Exercise input:
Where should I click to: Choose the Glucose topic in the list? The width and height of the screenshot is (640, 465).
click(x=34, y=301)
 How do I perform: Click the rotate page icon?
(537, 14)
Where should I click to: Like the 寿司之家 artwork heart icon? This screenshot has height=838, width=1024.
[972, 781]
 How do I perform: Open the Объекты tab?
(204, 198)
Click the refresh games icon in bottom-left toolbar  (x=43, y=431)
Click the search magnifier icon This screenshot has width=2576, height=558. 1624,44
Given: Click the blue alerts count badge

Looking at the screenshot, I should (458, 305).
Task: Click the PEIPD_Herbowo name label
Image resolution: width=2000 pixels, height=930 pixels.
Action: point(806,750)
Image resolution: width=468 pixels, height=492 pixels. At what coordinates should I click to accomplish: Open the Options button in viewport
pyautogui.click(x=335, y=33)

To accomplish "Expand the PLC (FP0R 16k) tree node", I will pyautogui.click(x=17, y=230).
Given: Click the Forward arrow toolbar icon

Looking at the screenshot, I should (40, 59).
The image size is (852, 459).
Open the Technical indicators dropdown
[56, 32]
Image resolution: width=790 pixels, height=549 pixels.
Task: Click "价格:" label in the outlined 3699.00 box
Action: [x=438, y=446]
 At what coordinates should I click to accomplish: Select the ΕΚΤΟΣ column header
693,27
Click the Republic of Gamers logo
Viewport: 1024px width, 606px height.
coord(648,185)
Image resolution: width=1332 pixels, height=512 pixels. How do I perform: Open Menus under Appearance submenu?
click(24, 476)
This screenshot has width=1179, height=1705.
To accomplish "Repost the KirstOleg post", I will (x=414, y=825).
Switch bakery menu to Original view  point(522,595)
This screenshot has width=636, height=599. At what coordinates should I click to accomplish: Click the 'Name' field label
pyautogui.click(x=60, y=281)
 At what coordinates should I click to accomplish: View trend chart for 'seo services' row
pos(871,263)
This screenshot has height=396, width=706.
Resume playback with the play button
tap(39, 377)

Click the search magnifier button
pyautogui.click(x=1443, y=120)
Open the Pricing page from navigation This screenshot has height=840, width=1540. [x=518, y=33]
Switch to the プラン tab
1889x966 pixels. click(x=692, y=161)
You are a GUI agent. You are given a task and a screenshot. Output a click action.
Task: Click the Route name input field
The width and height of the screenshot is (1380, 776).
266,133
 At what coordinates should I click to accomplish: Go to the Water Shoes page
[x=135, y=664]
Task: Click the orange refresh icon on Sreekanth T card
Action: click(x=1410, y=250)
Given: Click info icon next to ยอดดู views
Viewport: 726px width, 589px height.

Work to be completed:
Return the span of lines in the data above that opens at the line with "Image resolution: width=468" and closes at the line with "The image size is (852, 459).", exactly, ends included, nothing else.

Solution to the problem:
Image resolution: width=468 pixels, height=492 pixels. At what coordinates should I click to accomplish: Open the Options button in viewport
pyautogui.click(x=335, y=33)

To accomplish "Expand the PLC (FP0R 16k) tree node", I will pyautogui.click(x=17, y=230).
Given: Click the Forward arrow toolbar icon

Looking at the screenshot, I should (40, 59).
The image size is (852, 459).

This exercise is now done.